Napalm Girl' at 50: The story of the Vietnam War's defining photo

Napalm Girl' at 50: The story of the Vietnam War's defining photo

The horrifying photograph of children fleeing a deadly napalm attack has become a defining image not only of the Vietnam War but the 20th century. Dark smoke billowing behind them, the young subjects' faces are painted with a mixture of terror, pain and confusion. Soldiers from the South Vietnamese army's 25th Division follow helplessly behind.To get more news about 在线人成免费视频69国产, you can visit our official website.
Taken outside the village of Trang Bang on June 8, 1972, the picture captured the trauma and indiscriminate violence of a conflict that claimed, by some estimates, a million or more civilian lives. Though officially titled "The Terror of War," the photo is better known by the nickname given to the badly burned, naked 9-year-old at its center: "Napalm Girl".
The girl, since identified as Phan Thi Kim Phuc, ultimately survived her injuries. This was thanks, in part, to Associated Press photographer Nick Ut, who assisted the children after taking his now-iconic image. Fifty years on from that fateful day, the pair are still in regular contact -- and using their story to spread a message of peace.Her childhood village of Trang Bang, less than 30 miles northwest of Saigon (now Ho Chi Minh City), had then been occupied by communist forces from the country's north. According to a New York Times report from the time, the South Vietnamese army had spent three days trying to drive them out and reopen the nearby highway. That morning, the south's air force dispatched propellor-driven Skyraider planes to drop napalm -- a substance that causes severe burns and sticks to targets -- on enemy positions.

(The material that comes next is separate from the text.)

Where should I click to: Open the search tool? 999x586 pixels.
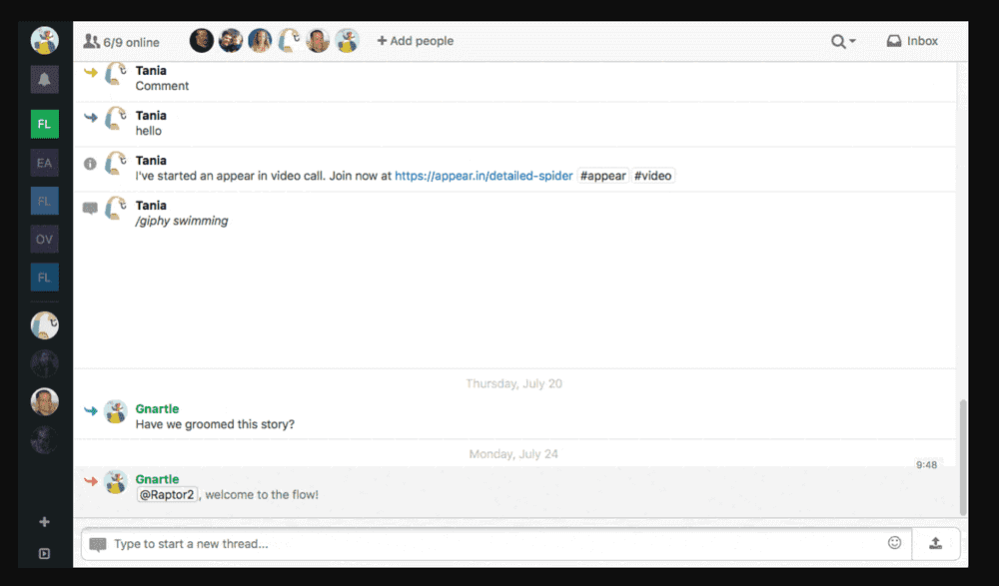tap(836, 40)
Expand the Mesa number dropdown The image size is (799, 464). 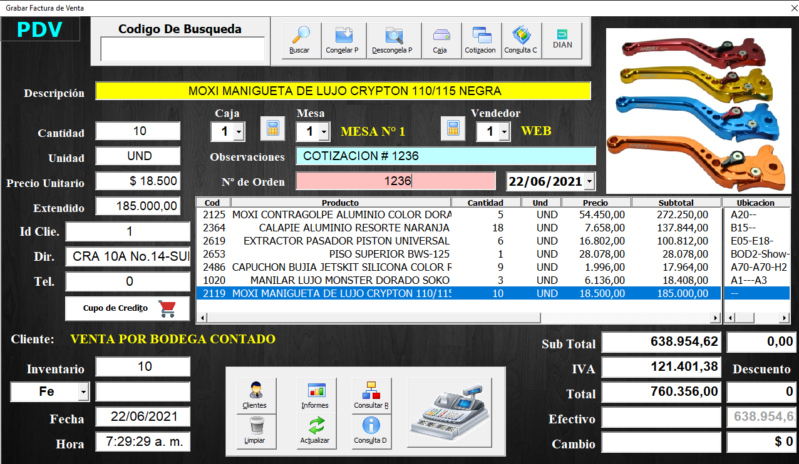tap(324, 132)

Phuc and her family had been sheltering with other civilians and South Vietnamese soldiers in a Buddhist temple. Upon hearing their own army's aircraft overhead, the soldiers urged everyone to flee, fearing an attack. Tragically, the group was mistaken for the enemy.

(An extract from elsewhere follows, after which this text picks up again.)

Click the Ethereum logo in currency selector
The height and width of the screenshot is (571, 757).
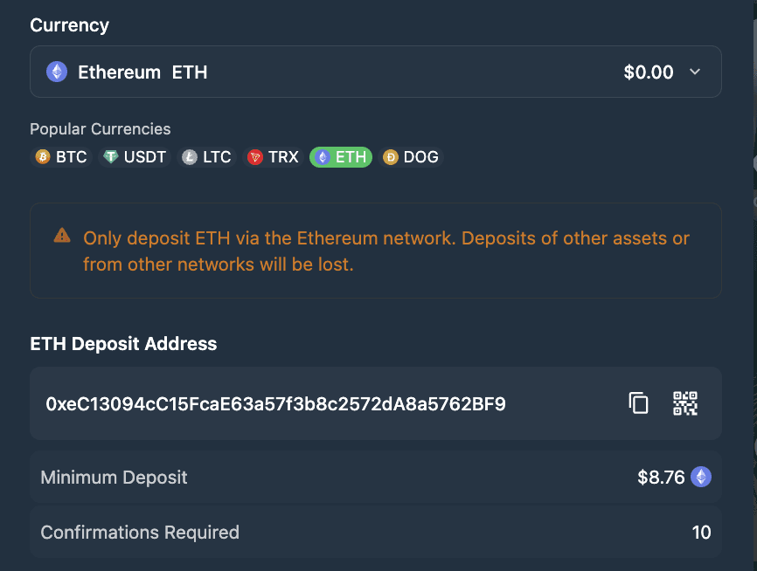pyautogui.click(x=57, y=72)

"I turned my head and saw the airplanes, and I saw four bombs landing down," said Phuc. "Then, suddenly, there was the fire everywhere, and my clothes were burned up by the fire. At that moment I didn't see anybody around me, just fire.
"I still remember what I thought," she added. "I thought: 'Oh my goodness, I got burned, I will be ugly, and people will see me different way. But I was so terrified."Phuc ripped off what remained of her clothes and ran down the Route 1 highway. Vietnamese photographer Ut, who was 21 years old at the time, was among several journalists positioned outside the village anticipating further conflict that day.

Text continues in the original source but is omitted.